Salesforce stolpert über die KI-Revolution – und schickt ein Warnsignal an die Tech-Welt

Marc Benioff liebt große Worte. Auf der Dreamforce-Konferenz in San Francisco verkündet der Salesforce-Gründer das „magische Zeitalter der KI-Agenten“. Doch während er auf der Bühne die Zukunft beschwört, kämpft sein Unternehmen in der Gegenwart mit Problemen: Die Aktie ist seit Jahresbeginn um fast 30 % gefallen – das schwächste Ergebnis aller großen US-Techwerte.

Problem 1: KI-Erwartungen treffen auf Realität

Salesforce wollte eigentlich der große Profiteur der KI-Welle werden. Immerhin verwalten Millionen Firmen ihre Kundenbeziehungen mit der Software des Unternehmens. Doch die Zahlen sprechen eine andere Sprache: Nur etwa 12.000 Firmenkunden nutzen derzeit die neuen KI-Agenten von Salesforce – weniger als zehn Prozent der gesamten Kundenbasis.

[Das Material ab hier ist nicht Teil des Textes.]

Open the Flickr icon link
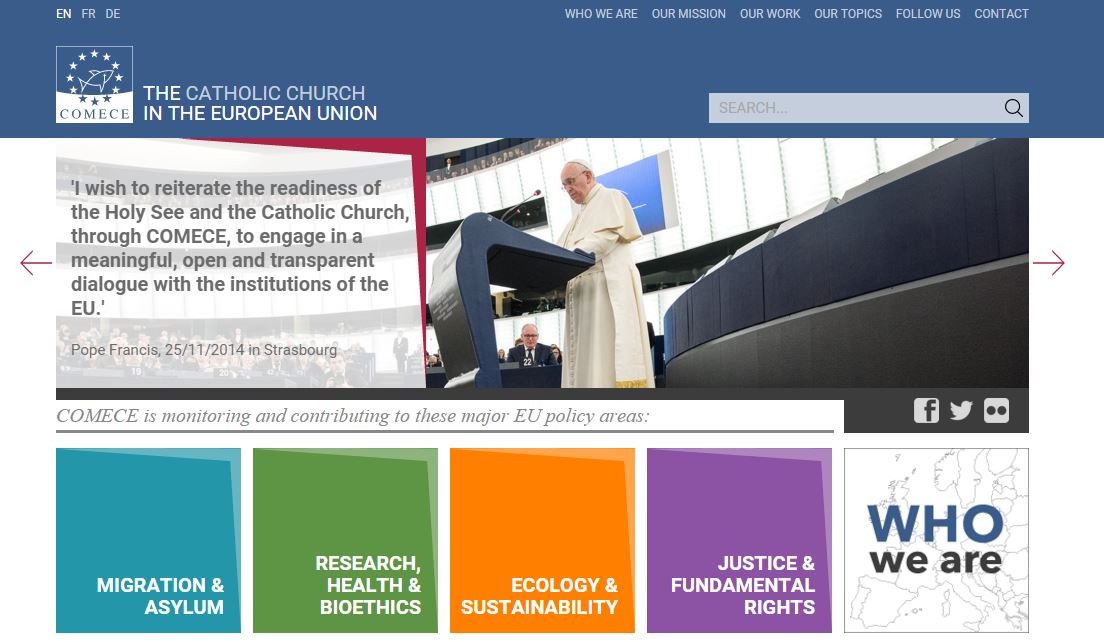1104x642 pixels. (996, 410)
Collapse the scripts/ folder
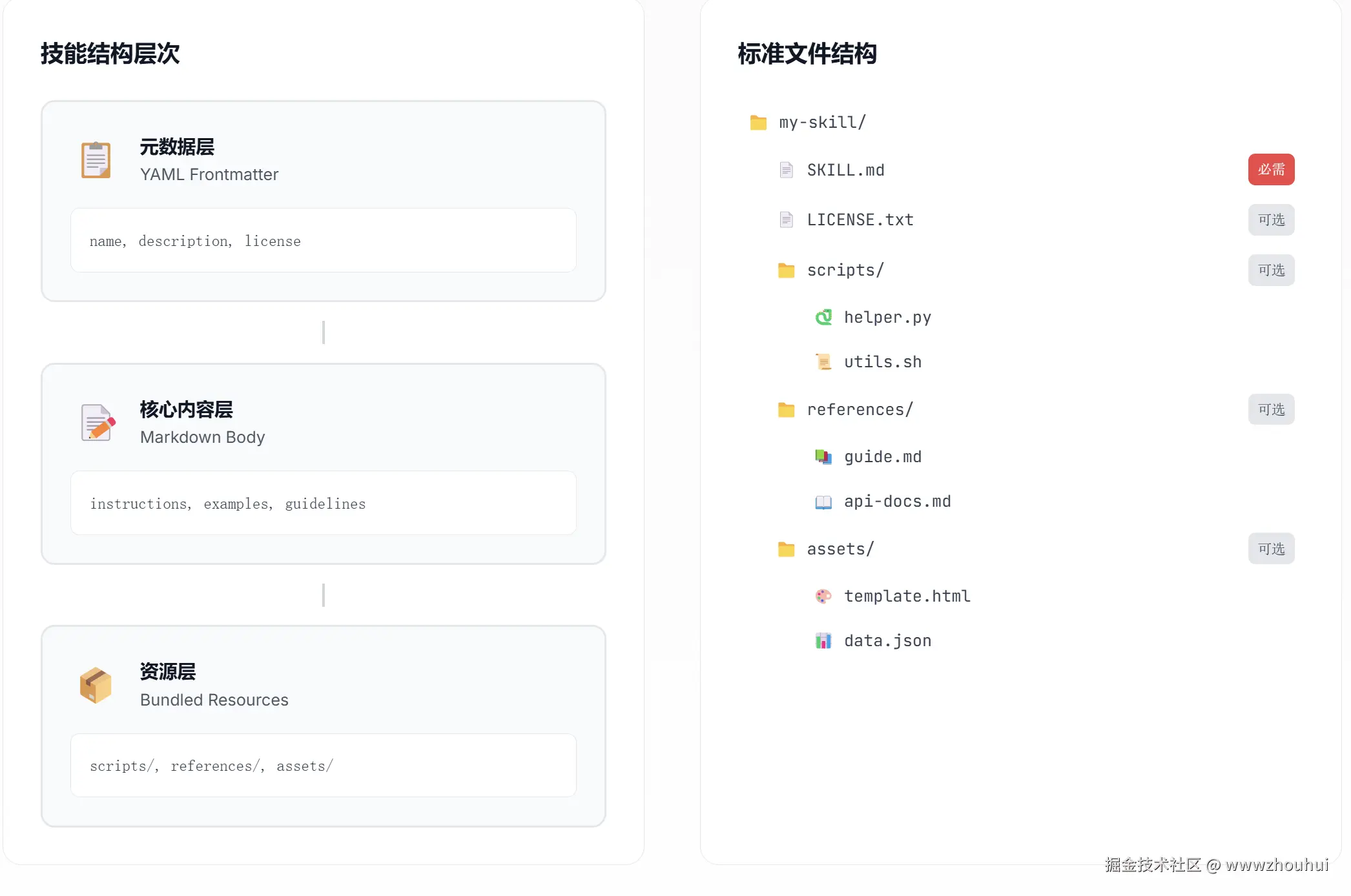 coord(845,270)
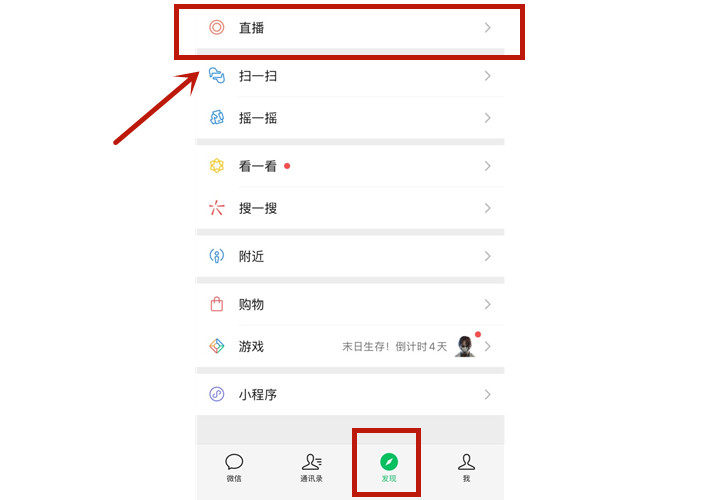This screenshot has width=720, height=500.
Task: Expand the 小程序 row chevron
Action: tap(488, 394)
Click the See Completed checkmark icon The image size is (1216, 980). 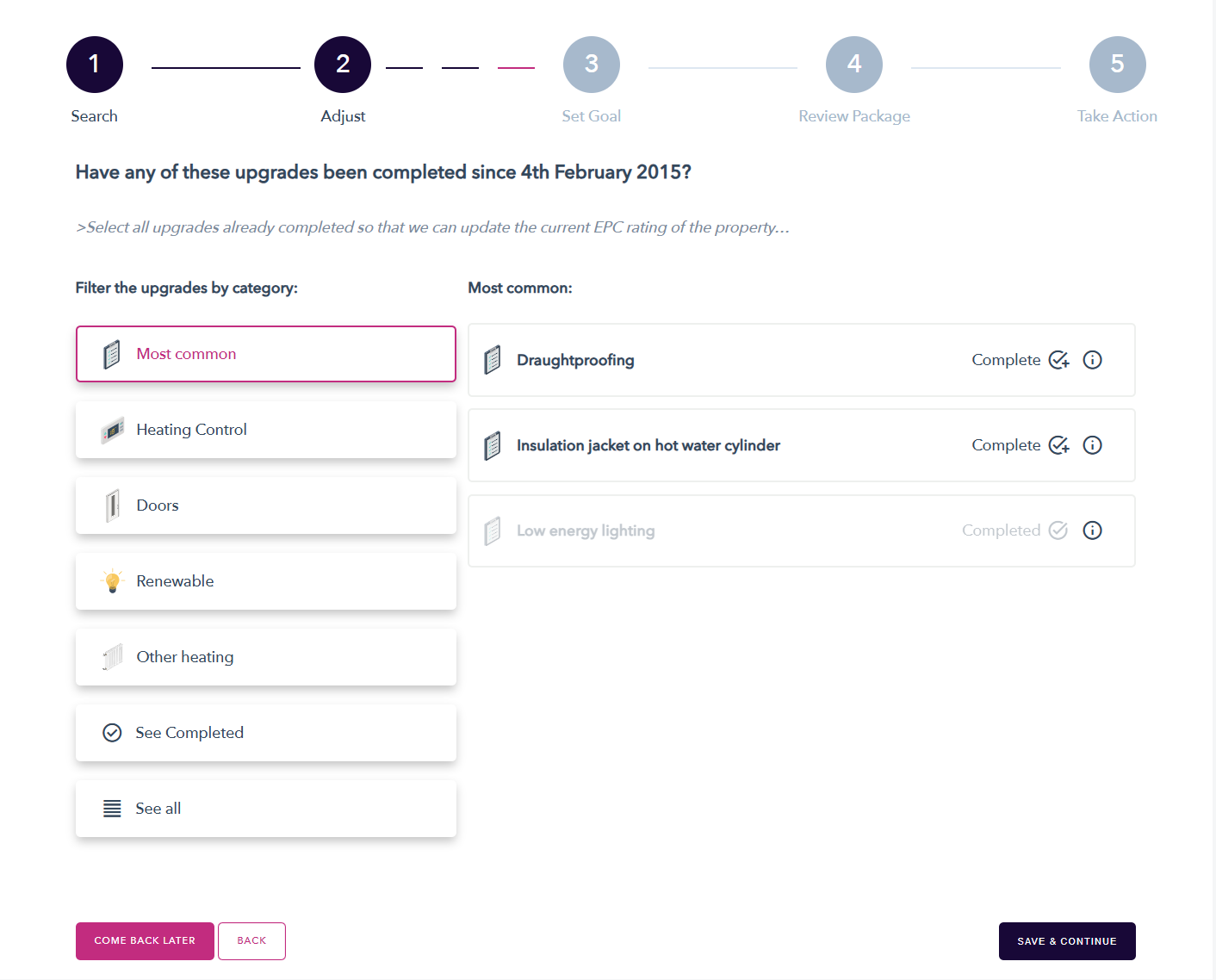[x=112, y=733]
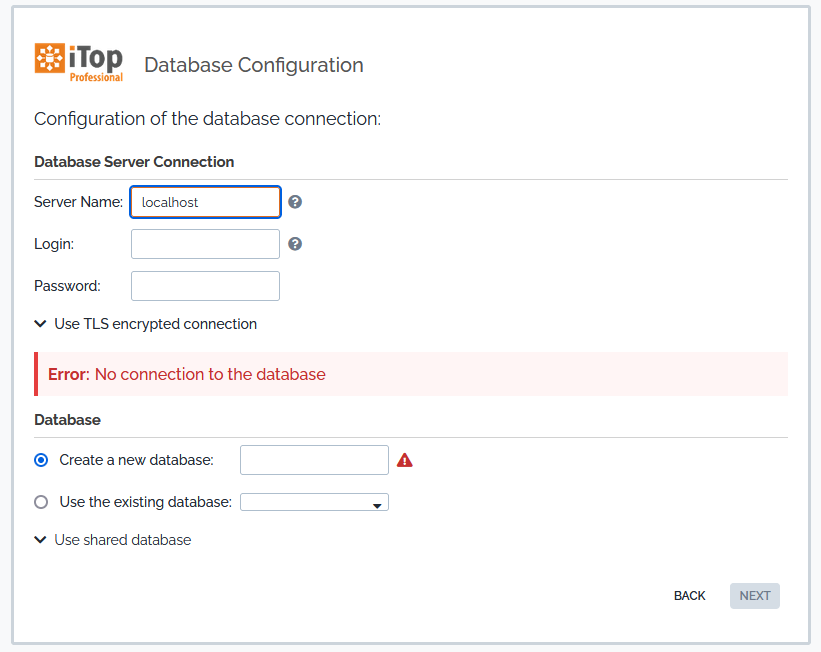Click the "Password:" label text
821x652 pixels.
pyautogui.click(x=67, y=286)
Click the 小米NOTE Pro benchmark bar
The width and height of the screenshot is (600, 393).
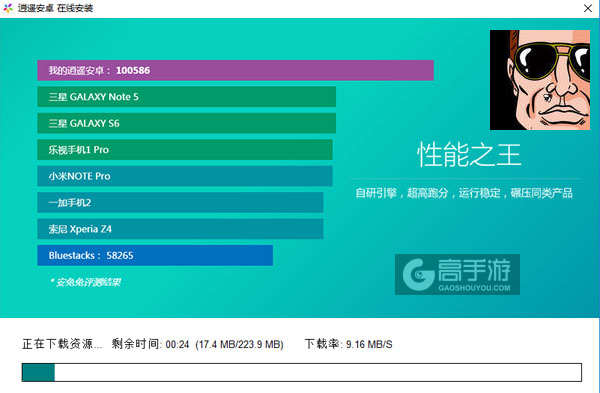(x=185, y=176)
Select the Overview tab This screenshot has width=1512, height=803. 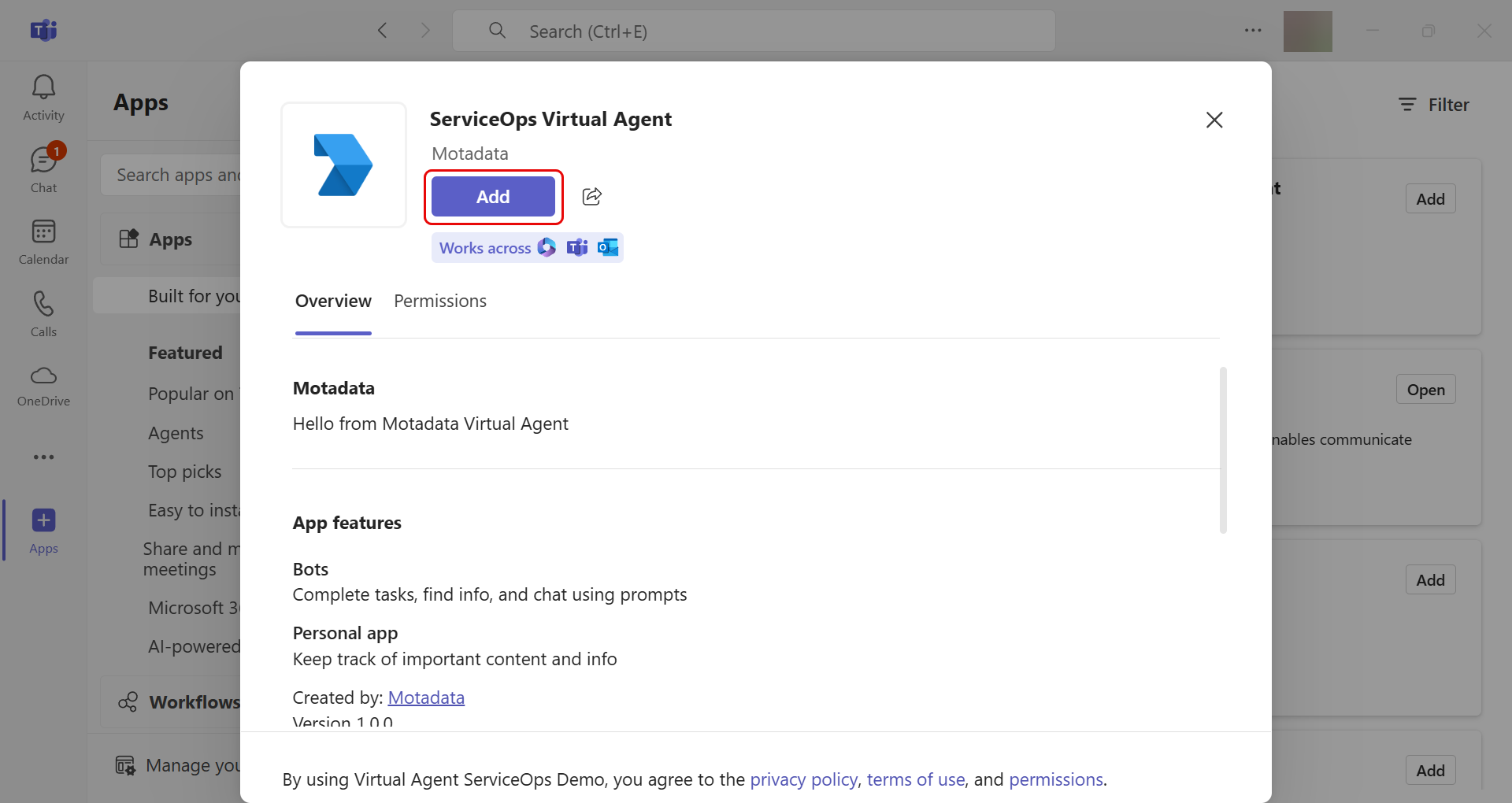click(333, 302)
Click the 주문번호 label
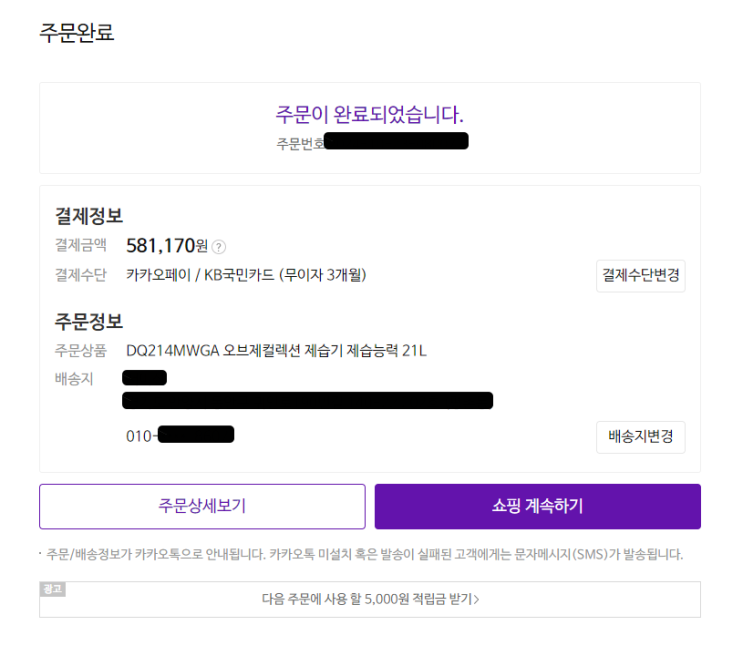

Das Umsatzwachstum fiel zuletzt enttäuschend aus: 10,2 Milliarden Dollar im Quartal bedeuten zwar ein Plus von zehn Prozent, aber die Anleger hatten mehr erwartet. Für das laufende Quartal rechnet das Management sogar mit stagnierenden Erlösen. Während Konkurrenten wie Microsoft oder Oracle vom KI-Boom profitieren, tritt Salesforce auf der Stelle.

„Investoren fragen sich, warum die KI-Produkte so schleppend ankommen“, warnt RBC-Analyst Mark Reynolds.

Problem 2: Immer mehr Konkurrenz

Auf der Dreamforce versucht Benioff gegenzusteuern. Mit „Agentforce 360“ will er den entscheidenden Durchbruch schaffen – eine Plattform, die KI-Assistenten, Daten und Sprachsteuerung kombiniert. Bis 2030 sollen die Erlöse wieder auf über 60 Milliarden Dollar steigen.

Doch der Druck wächst: Microsoft, Google und sogar OpenAI drängen mit eigenen Agenten auf den Markt. Brancheninsider bezweifeln, dass Salesforce da mithalten kann. „Salesforce läuft Gefahr, an Relevanz zu verlieren“, sagt ein Manager eines Rivalen. Anders als SAP, das tief in die Geschäftsprozesse der Kunden eingebettet sei, bleibe Salesforce austauschbar.

Das Unternehmen weist die Kritik zurück. „Wir haben Erfahrung, Vertrauen und Integration – nicht nur KI“, betont Brent Hayward, zuständig für Marktstrategie. Salesforce setze auf schnelle, praxisnahe Lösungen statt auf Experimente.

Problem 3: Wachsende Zweifel an der Technologie

Neben Konkurrenz und schwachen Umsätzen kommt nun ein drittes Problem hinzu: Vertrauensverlust. Kunden berichten von fehlerhaften oder erfundenen KI-Antworten („Halluzinationen“) und Sicherheitslücken, die Angreifern Zugriff auf sensible Daten ermöglichen könnten. „Ein Chatbot, der ganze Kundendateien preisgibt, ist keine Science-Fiction“, warnt David Haber, CEO des Sicherheitsunternehmens Lakera.

Auch die Kosten schrecken viele ab. Bei Modellen, die pro Anfrage abrechnen, lasse sich der Preis oft kaum kalkulieren, sagt Berater Sam Taylor: „Manche CFOs erleben ihr blaues Wunder.“

Fazit: Große Vision, kleine Fortschritte

Benioff versucht, die Zweifel kleinzureden. „Wir gewinnen nur, wenn unsere Kunden echten Mehrwert durch KI sehen“, betont Europa-Chef Alexander Wallner. Doch die Börse bleibt skeptisch: Das Verhältnis zwischen Unternehmenswert und freiem Cashflow liegt auf dem niedrigsten Stand seit zehn Jahren.

Analysten von Jefferies halten die Reaktion zwar für übertrieben, warnen aber: „Der Gegenwind wird bleiben, bis Salesforce beweisen kann, dass KI sich in harte Umsätze verwandeln lässt.“

Der Fall Salesforce zeigt: Zwischen KI-Vision und wirtschaftlicher Realität klafft noch immer eine große Lücke – und selbst Branchenpioniere haben Mühe, sie zu schließen.